What is an LCD?
An LCD, as defined in §1869(f)(2)(B) of the Social Security Act (SSA), is a determination by a Medicare Administrative Contractor (MAC) regarding whether or not a particular item or service is covered on a contractor–wide basis in accordance with section 1862(a)(1)(A) of the Act. Medicare Administrative Contractors (MACs) establish LCDs.
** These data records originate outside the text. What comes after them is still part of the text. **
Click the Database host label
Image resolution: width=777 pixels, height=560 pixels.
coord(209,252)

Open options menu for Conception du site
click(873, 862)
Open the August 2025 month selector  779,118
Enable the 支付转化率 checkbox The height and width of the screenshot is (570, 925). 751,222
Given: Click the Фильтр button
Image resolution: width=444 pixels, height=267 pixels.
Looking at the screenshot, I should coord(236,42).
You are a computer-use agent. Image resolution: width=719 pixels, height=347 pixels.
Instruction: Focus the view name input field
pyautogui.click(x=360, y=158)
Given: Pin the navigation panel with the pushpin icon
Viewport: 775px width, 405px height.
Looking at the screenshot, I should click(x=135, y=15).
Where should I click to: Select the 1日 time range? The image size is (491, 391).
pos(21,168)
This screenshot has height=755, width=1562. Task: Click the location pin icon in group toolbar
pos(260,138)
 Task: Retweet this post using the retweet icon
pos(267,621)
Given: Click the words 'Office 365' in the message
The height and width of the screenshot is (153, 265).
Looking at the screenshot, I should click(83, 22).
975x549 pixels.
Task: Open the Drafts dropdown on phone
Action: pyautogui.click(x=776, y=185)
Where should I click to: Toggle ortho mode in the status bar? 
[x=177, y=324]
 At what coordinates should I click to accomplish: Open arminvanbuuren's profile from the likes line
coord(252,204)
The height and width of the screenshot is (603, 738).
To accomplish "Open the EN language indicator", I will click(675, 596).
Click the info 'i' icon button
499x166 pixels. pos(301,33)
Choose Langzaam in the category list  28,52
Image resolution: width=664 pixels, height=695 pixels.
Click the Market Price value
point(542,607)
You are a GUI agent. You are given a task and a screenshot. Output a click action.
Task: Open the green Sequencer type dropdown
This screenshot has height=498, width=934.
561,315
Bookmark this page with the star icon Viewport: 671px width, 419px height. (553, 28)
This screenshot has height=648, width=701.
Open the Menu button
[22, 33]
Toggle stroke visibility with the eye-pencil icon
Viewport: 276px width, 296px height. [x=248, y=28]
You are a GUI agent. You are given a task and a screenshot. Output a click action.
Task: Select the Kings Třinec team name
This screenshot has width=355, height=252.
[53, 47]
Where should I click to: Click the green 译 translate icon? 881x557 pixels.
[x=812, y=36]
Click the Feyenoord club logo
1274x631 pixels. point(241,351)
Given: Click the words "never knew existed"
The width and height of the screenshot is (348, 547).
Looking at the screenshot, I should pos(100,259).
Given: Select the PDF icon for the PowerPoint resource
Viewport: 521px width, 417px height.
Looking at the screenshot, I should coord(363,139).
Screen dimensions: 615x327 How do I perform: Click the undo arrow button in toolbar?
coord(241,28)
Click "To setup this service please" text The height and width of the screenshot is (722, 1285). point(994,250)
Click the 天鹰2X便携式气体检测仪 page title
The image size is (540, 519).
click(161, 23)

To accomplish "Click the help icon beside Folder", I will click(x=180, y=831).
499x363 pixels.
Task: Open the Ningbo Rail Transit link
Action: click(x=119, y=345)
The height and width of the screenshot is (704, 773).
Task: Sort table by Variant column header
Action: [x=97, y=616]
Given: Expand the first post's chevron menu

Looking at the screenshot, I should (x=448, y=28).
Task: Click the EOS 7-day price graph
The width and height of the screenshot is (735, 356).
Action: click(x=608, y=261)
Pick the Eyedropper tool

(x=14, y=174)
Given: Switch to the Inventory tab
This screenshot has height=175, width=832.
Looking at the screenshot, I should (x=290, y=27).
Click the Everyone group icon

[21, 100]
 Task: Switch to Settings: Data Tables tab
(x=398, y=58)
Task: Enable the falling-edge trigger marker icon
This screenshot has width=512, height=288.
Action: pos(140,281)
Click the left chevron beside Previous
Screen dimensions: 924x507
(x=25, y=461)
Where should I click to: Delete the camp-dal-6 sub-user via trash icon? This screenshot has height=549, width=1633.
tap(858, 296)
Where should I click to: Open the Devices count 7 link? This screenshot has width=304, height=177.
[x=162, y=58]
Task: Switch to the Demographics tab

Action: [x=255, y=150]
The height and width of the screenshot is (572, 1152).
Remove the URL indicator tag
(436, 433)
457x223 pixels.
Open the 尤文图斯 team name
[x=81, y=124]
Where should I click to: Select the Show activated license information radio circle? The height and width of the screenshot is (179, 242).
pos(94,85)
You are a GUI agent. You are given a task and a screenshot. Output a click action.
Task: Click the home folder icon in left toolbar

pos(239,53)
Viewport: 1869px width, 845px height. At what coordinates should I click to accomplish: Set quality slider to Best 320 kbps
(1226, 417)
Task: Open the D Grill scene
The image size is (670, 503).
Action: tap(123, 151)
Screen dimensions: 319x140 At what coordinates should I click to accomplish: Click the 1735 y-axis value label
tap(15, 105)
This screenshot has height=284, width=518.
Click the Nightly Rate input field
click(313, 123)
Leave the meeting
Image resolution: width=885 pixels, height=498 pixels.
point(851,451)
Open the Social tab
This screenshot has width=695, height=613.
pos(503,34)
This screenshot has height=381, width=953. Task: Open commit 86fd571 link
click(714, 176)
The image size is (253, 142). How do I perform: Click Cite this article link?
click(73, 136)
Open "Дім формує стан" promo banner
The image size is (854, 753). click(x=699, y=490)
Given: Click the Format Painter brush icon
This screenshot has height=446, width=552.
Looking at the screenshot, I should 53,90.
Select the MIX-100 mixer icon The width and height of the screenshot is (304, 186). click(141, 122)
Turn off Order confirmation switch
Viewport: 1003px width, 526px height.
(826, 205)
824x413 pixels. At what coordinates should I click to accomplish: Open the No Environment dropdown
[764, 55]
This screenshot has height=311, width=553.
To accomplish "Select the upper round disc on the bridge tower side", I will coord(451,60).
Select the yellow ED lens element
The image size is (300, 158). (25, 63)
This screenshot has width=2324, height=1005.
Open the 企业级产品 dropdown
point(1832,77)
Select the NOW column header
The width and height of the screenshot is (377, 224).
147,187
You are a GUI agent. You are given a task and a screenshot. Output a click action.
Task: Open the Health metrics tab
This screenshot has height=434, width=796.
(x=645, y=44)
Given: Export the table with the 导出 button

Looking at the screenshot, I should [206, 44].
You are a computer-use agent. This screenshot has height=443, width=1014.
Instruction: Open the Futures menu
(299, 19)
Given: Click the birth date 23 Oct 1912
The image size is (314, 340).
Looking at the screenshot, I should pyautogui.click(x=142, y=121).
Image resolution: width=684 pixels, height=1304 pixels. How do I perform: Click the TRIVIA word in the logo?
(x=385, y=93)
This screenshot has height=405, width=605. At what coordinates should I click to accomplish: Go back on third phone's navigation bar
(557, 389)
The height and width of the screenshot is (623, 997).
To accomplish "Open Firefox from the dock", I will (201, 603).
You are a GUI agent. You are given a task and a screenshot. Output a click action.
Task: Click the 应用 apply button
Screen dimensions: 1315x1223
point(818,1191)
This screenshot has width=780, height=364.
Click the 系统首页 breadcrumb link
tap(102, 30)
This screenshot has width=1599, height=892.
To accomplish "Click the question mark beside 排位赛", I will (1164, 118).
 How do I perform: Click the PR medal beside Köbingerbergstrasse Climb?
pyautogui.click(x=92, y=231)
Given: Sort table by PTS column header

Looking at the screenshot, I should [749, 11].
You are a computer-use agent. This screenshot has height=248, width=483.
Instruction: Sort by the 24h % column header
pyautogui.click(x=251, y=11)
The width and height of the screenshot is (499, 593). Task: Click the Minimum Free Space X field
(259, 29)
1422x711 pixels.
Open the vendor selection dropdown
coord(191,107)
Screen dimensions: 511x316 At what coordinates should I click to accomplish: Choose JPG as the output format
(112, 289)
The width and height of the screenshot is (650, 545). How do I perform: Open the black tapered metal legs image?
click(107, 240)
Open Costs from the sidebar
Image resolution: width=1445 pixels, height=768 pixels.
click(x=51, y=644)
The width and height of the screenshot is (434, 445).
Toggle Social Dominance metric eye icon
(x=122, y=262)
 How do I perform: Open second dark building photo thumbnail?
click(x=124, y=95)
Local Medicare policies under development in your state
When a Medicare contractor develops a new LCD or significantly revises an existing one, a 45-day public comment period is required. During this time, Contractor Medical Directors (CMDs) solicit input from members of the CAC. Comments can be submitted to the CMD or electronically through your Medicare contractor's website. After the CMDs have considered all comments received, there is a 45-day notice period prior to implementation of the final LCD. Providers and billing staff should track LCD changes using the Medicare Coverage Database. The Centers for Medicare and Medicaid Services (CMS) has revised rules for the development and administration of Medicare Local coverage determinations (LCDs). Learn more about the LCD Modernization Process effective January 1, 2019.
What is the CAC Network?
The ACR CAC Network was developed to encourage communication and coordination among all radiology CAC representatives. The ACR is committed to providing as much assistance as possible to each CAC representative. Adoption of the ACR CAC Networks and the model by the state chapters created a more organized and effective mechanism for dealing with local Medicare issues. State Chapter leaders should notify ACR staff of changes to CAC representatives and alternates.
For questions regarding the CAC Network at the ACR, please contact Alicia Blakey.
CMS Coverage Resources
Principles for Sound Local Coverage Policies
These principles are developed by the ACR and 18 organizations to strengthen the local coverage determination process and engagement of our members with Medicare contractors. The development of sound and effective local coverage policies is driven by a framework that supports successful and consistent communication between Contractor Advisory Committee (CAC) representatives and Contractor Medical Directors (CMDs); inclusion of the most diverse and qualified candidates for input; transparency and adequate opportunities for comment; clear definition of articles and other supporting materials; and Contractor accountability that is measurable and enforceable. These principles allow for Medicare providers to meaningfully participate in the process for developing policy that affects the care they can deliver, and ultimately ensure that Medicare beneficiaries receive the medically necessary care to which they are entitled.